* Instructions for the task:
Answer these from the text on primary PCI:
1. In Dr. Rentrop's proof-of-concept study, in how many patients did he achieve recanalization?
2. Where and when did he present the results of this pilot study?
3. What recanalization rate did Dr. Geoffrey Hartzler report in 1983?

* Source document:
........

The patient was maintained on blood thinners to prevent re-occlusion of the vessel and remained stable until and through his bypass surgery three hours later. The surgeon noticed a small scar on the back wall of the heart from his previous heart attack 9 months earlier, but his heart contracted vigorously. Tests confirmed that only minimal new damage had occurred. The first percutaneous coronary intervention (PCI) to achieve reflow in a heart attack patient had stopped the progression of heart muscle death at its very start.
International recognition of primary percutaneous intervention (PCI) in stopping heart attacks:
The spectacular success of transluminal recanalization in removing a catheter-induced coronary thrombus inspired Dr. Rentrop to explore this technique in patients with spontaneous heart attacks caused by a thrombus due to plaque rupture. He developed guidewires to safely perforate coronary thrombi and tapered recanalization catheters to enlarge the channel. He tested them in dogs. In a proof-of-concept study he achieved recanalization in 9 of 15 patients with his technique. Heart muscle function improved following successful transluminal recanalization, whereas it deteriorated in a historical control group of patients in whom recanalization was not attempted.
Dr Rentrop presented the results of this pilot study to a standing ovation at the annual meeting of American Heart Association in Anaheim, California, in November of 1979. The angiograms, showing restoration of flow, the electrocardiograms exhibiting immediate resolution of infarct-related changes and the documentation of improved pump function of the heart convinced a large international audience of cardiologists that they had witnessed the beginning of a new era of infarct therapy.
Groups around the world immediately utilized his method and reproduced the results. Catheter-based reperfusion by transluminal recanalization initiated the era of “primary percutaneous coronary intervention” (PCI). Primary PCI was modified, and further developed by many investigators to its current level of effectiveness. A first step used Dr. Grüntzig’s balloon catheters to not only recanalize a total obstruction but to dilate the underlying plaque more efficiently. The potential of “balloon angioplasty,” became fully apparent after Dr. John Simpson developed a more steerable and safer balloon catheter/guidewire system. In 1983 Dr. Geoffrey Hartzler reported recanalization rates of 94% using this system. Ten years later, in 1993, a series of randomized trials reported superior clinical outcomes for heart attack patients treated with primary balloon angioplasty. Stents, developed in the late 1980s to improve long term outcomes in patients with chronic coronary artery disease, were eventually also used in primary PCI. Dr. Cindy Grines published a seminal trial in 1999, which showed that primary PCI with stents yields superior clinical results when compared with balloon angioplasty. In 2009, 30 years after its first use, United States and European guidelines finally recommended primary PCI as the preferred reperfusion strategy in acute heart attacks.
A recent analysis of the 2-year death rate among patients in rural hospitals in China highlights the clinical impact of primary PCI. In contrast to the US, modern heart attack treatments are not yet widely available in rural China. The 2-year death rate in rural China was 28.5% among patients who did not receive modern treatment, compared with 6.8% for those treated with primary PCI.
Since its inception during a catheterization accident 45 years ago, primary PCI has saved many millions of lives worldwide and continues to do so.

........

* Dataset:
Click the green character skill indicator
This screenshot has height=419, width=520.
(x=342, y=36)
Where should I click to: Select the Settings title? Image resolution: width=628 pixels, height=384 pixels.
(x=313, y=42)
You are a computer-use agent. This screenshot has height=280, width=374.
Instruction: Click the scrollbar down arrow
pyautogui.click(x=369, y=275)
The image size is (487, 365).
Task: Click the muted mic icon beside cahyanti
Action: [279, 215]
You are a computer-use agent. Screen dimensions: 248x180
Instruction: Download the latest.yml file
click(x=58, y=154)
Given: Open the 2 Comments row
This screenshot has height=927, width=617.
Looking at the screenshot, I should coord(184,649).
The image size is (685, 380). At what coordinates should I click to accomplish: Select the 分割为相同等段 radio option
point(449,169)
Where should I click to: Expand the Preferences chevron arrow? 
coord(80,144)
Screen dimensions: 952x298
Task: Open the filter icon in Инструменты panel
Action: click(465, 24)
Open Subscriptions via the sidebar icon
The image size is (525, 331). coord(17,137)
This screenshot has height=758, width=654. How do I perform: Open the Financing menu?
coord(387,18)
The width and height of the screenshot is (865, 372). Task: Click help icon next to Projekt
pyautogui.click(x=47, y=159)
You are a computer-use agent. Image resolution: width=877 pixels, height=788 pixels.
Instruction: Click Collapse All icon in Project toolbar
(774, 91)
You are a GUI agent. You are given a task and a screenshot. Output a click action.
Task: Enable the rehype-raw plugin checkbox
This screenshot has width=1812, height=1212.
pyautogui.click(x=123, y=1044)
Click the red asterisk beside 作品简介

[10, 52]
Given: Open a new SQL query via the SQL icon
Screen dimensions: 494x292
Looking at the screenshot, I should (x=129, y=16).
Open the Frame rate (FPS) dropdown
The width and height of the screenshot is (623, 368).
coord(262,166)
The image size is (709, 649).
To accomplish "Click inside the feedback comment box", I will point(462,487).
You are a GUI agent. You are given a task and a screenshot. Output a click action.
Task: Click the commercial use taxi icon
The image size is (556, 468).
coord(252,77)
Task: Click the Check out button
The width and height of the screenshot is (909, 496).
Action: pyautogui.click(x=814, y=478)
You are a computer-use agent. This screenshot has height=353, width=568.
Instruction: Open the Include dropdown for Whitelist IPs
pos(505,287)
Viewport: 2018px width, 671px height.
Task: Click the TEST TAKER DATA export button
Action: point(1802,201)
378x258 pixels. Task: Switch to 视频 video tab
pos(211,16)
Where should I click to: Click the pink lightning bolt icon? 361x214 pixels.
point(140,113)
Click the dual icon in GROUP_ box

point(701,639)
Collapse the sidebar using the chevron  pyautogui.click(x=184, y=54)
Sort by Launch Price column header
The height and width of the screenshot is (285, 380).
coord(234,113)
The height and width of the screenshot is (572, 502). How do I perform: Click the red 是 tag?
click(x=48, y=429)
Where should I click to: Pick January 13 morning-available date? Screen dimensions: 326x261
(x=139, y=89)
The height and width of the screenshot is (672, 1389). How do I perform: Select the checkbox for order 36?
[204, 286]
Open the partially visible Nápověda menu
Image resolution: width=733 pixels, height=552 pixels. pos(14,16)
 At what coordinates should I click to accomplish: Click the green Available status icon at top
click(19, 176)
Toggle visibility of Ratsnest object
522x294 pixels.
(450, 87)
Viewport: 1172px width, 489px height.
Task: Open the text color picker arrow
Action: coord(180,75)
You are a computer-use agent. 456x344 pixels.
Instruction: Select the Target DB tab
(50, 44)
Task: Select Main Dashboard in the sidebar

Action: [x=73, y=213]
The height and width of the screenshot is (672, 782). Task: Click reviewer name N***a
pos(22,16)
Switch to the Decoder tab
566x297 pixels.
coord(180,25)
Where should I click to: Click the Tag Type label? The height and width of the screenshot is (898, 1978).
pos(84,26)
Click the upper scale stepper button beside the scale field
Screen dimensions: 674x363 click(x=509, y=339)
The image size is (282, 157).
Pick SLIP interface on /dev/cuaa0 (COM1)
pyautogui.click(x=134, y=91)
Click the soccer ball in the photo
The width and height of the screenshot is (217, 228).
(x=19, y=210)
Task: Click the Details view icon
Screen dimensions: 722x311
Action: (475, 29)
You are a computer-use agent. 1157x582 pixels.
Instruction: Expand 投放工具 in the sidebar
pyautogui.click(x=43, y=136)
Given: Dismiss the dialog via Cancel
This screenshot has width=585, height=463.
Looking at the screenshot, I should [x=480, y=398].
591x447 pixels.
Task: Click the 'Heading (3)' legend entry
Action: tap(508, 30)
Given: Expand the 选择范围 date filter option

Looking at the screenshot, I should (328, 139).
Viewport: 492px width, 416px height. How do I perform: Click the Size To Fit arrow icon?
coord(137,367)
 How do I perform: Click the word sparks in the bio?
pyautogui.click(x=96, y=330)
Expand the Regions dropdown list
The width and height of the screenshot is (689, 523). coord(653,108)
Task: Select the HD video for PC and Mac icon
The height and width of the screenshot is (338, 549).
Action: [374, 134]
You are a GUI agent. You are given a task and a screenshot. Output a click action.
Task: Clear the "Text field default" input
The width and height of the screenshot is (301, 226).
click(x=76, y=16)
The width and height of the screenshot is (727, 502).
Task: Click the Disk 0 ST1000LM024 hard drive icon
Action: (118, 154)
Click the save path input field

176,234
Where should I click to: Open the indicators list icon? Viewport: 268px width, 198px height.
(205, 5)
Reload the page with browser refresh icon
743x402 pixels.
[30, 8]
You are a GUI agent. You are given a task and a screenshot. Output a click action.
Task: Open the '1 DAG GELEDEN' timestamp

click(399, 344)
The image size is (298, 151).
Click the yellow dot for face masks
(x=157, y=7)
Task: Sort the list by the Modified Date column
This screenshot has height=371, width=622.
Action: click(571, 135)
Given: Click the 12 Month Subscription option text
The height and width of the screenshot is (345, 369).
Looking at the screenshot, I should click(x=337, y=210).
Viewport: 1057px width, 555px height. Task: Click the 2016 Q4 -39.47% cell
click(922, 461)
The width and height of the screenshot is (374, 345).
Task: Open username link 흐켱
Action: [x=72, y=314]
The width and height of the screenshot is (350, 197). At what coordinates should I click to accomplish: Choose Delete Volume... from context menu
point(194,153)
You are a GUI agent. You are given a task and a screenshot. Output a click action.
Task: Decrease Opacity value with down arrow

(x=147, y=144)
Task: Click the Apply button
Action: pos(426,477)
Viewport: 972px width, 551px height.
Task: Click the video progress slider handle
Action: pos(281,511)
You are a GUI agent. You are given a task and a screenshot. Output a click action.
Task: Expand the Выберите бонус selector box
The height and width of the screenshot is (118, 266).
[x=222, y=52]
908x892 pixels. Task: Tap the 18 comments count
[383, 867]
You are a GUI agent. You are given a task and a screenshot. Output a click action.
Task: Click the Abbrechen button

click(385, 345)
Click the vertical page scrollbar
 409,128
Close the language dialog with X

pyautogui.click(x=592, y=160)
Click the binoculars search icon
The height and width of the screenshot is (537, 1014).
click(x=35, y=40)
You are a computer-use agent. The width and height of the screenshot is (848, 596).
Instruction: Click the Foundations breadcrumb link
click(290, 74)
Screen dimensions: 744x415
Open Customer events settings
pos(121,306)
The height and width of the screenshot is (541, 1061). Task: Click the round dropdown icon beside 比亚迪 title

........

* Result of this task:
1. 9 of 15 patients.
2. At the annual meeting of the American Heart Association in Anaheim, California, in November 1979.
3. 94%.